(Text begins)

Finance chair: Gov't financial plan a 'collection of unclear headlines'

Dismissing that the Knesset committee will act as a "rubber stamp," MK Oded Forer said the plan must include compensation for severely affected industries, including the tourism industry.

MK Oded Forer (photo credit: JEREMY JEFFER)
MK Oded Forer
(photo credit: JEREMY JEFFER)
The temporary chairman of the Knesset Finance Committee, Yisrael Beytenu MK Oded Forer, attacked on Tuesday the NIS 80 billion financial aid plan presented by the government, describing it as a "collection of unclear headlines" and threatening to vote down certain measures unless modified.
"Yesterday, some sort of program was published, but it is unfortunately very similar to everything that we have already seen – a collection of unclear headlines, which produce nothing for business owners," Forer told the committee.
"Nobody knows what he is eligible [to receive] and what he will be owed tomorrow. Again, discrimination between salaried employees and self-employed workers is clear, both in terms of financial sums and age."
Dismissing the idea that the committee will act as a "rubber stamp," Forer said the plan must include compensation for severely affected industries, including the tourism industry.

(Text ends)
(Supplied material begins)

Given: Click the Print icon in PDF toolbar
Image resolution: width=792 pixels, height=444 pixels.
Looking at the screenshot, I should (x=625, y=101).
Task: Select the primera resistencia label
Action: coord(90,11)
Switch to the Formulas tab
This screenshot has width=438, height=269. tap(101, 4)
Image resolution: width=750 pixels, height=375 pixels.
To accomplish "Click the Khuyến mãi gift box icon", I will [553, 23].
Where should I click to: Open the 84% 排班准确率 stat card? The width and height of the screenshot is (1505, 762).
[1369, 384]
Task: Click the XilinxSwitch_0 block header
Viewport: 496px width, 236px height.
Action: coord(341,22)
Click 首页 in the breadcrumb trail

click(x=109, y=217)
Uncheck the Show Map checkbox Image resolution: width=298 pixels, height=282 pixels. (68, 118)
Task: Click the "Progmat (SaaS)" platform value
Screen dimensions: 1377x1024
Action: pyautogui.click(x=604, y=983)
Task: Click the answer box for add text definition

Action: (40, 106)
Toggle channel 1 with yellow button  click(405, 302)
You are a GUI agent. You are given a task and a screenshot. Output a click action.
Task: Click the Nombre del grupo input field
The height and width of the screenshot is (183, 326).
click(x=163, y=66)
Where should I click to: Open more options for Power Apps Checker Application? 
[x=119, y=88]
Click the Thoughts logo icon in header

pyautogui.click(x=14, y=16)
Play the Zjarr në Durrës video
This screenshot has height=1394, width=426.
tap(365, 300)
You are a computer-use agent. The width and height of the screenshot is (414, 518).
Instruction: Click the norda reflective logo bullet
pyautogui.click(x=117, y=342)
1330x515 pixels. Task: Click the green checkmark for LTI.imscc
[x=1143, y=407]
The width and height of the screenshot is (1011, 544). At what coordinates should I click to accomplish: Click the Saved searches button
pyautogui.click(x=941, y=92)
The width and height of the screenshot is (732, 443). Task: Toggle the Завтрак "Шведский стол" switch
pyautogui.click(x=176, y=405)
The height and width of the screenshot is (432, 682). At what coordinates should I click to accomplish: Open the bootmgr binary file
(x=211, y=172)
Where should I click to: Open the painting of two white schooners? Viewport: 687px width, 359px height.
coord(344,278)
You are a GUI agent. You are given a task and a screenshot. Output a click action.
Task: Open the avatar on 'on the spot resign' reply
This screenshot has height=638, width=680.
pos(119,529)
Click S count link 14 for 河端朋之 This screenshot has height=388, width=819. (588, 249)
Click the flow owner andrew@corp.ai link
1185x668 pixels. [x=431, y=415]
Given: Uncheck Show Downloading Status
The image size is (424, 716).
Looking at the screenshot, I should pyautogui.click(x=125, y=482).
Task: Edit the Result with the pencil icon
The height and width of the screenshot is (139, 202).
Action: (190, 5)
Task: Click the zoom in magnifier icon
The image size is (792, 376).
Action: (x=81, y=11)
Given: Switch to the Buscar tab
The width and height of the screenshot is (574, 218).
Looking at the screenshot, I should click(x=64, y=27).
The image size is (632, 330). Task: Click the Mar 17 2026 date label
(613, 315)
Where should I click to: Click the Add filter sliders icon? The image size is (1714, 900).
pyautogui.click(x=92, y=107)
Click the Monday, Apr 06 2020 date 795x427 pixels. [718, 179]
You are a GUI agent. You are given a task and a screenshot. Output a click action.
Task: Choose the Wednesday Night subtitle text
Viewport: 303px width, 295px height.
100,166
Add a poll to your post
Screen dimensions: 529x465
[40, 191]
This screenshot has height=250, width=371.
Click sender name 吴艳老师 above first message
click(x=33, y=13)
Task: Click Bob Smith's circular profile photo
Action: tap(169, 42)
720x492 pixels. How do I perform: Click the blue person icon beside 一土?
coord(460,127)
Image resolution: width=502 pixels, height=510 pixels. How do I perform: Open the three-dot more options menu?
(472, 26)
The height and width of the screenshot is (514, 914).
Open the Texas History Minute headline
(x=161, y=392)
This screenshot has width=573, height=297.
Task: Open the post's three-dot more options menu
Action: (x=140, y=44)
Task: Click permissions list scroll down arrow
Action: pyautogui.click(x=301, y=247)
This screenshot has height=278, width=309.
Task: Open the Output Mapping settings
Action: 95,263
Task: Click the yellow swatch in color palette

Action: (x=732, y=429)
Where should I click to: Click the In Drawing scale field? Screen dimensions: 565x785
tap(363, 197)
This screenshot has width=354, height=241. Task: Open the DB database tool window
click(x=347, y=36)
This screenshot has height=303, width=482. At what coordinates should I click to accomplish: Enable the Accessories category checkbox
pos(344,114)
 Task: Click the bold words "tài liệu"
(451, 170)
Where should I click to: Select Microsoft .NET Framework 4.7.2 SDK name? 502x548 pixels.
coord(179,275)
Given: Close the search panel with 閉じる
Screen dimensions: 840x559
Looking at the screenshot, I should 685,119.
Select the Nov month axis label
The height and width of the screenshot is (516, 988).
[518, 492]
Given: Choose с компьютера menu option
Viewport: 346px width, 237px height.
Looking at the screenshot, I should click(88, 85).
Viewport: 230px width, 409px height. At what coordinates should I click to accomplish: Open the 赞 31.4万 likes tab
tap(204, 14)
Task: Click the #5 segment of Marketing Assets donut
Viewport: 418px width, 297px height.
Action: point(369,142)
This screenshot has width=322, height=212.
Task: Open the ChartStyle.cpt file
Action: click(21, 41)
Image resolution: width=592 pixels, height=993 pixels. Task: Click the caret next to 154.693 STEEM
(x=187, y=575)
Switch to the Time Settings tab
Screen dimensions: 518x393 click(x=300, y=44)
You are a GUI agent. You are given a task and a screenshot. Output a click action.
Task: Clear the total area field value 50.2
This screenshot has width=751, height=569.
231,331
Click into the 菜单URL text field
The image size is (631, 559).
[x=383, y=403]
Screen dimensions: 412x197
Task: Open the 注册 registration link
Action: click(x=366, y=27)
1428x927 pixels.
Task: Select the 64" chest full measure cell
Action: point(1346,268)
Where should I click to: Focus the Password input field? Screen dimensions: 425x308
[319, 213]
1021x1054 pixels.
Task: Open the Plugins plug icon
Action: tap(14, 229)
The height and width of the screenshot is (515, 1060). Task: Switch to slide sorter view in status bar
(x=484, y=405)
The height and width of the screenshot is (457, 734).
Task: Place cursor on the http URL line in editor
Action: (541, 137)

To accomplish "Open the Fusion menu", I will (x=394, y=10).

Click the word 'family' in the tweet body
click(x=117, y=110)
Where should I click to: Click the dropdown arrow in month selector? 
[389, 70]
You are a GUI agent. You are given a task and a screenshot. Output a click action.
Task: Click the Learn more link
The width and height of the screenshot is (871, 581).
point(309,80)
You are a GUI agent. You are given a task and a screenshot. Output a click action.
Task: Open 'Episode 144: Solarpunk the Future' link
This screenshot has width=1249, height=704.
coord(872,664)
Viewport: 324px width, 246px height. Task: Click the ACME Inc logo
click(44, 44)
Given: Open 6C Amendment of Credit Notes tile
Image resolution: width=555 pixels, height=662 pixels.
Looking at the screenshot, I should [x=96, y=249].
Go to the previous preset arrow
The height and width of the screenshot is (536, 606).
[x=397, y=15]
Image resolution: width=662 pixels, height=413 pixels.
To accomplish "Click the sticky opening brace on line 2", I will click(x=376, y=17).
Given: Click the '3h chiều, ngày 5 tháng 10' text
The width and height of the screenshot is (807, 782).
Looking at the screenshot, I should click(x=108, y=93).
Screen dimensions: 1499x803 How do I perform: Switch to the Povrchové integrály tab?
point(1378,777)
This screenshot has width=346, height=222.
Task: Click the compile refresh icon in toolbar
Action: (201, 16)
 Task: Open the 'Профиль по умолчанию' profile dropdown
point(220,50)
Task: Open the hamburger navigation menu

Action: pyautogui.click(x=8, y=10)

(Supplied material ends)

Things to do »
**a.** List each title or role the news article gives Oded Forer, including the one in its headline.
**b.** According to the news article, how large is the financial aid plan the government presented?

Replies »
**a.**
Finance chair
MK
temporary chairman of the Knesset Finance Committee
Yisrael Beytenu MK

**b.** NIS 80 billion